**Reading text**
— begin —

With their two Grammy nominations for the album “Saturn Return” and song “Cabin,” the Secret Sisters are representing not just for sibling duos but, implicitly, for the rare power of an all-female (or almost all-female) team. The project found sisters Laura Rogers and Lydia Slagle again bringing on as producer no less a name than Brandi Carlile (sharing that duty with her usual collaborators, Tim and Phil Hanseroth), with the pioneering engineer Trina Shoemaker coming in to mix — a too-rare combination of women behind the boards as well as in front of the mic.
The sisters, Carlile and Shoemaker met up with Variety just before the holidays to discuss this harmonic convergence of female energy and talent, and how they only came to realize what the combination meant after the team was already in place, even if they’d like to urge other artists to consciously and conscientiously emulate it. You can watch the entire illuminating and occasionally irreverent 45-minute conversation in the video above.

— end —

**Short task 1**
In the article about the Secret Sisters, who came in to mix the album "Saturn Return"?
**Short task 2**
Repeat the part of the article about the Secret Sisters that opens with the words containing "With their two" and closes with "of the mic.".
**Short task 3**
List every individual person named in the article about the Secret Sisters.

**Supplied information**
— begin —

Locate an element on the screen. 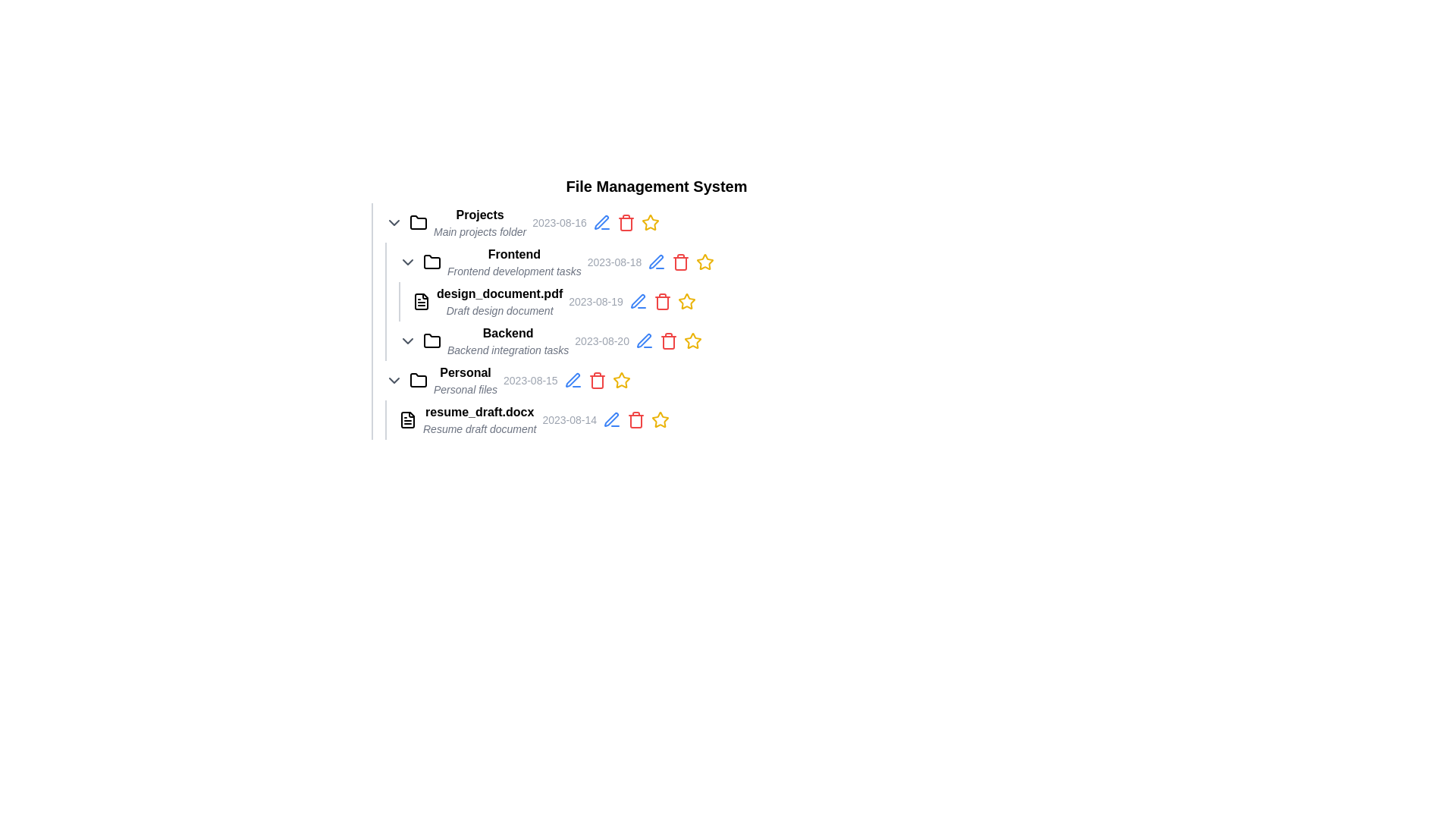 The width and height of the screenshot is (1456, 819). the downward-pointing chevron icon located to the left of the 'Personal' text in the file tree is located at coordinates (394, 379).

— end —
— begin —

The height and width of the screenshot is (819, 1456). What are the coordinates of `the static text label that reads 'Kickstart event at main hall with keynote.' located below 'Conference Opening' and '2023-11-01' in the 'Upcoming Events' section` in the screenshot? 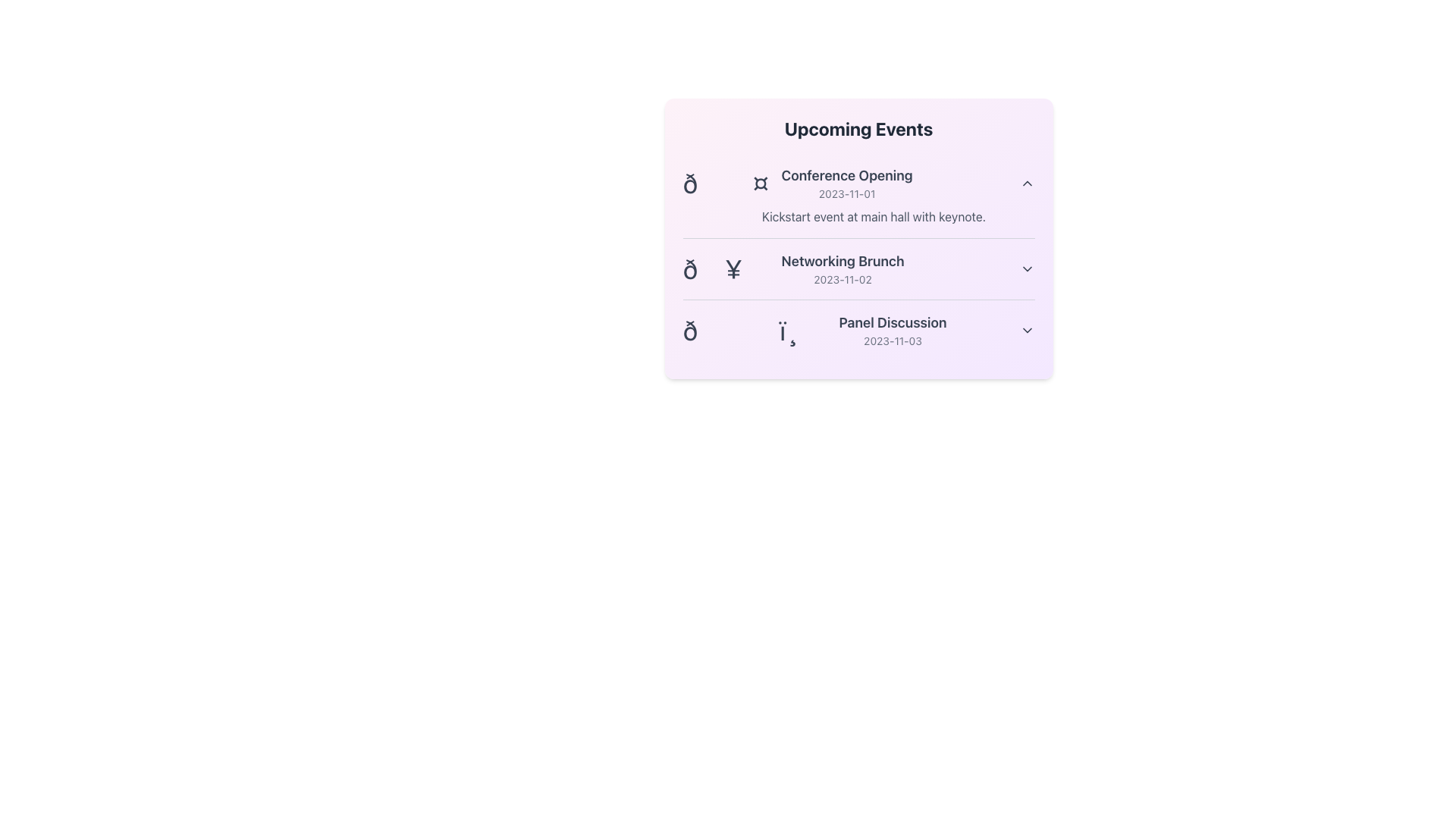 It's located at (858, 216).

— end —
— begin —

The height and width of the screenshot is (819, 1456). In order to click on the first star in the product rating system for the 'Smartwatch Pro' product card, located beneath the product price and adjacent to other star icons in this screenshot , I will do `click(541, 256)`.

— end —

**Full answer 1**
Trina Shoemaker

**Full answer 2**
With their two Grammy nominations for the album “Saturn Return” and song “Cabin,” the Secret Sisters are representing not just for sibling duos but, implicitly, for the rare power of an all-female (or almost all-female) team. The project found sisters Laura Rogers and Lydia Slagle again bringing on as producer no less a name than Brandi Carlile (sharing that duty with her usual collaborators, Tim and Phil Hanseroth), with the pioneering engineer Trina Shoemaker coming in to mix — a too-rare combination of women behind the boards as well as in front of the mic.

**Full answer 3**
Laura Rogers, Lydia Slagle, Brandi Carlile, Tim Hanseroth, Phil Hanseroth, Trina Shoemaker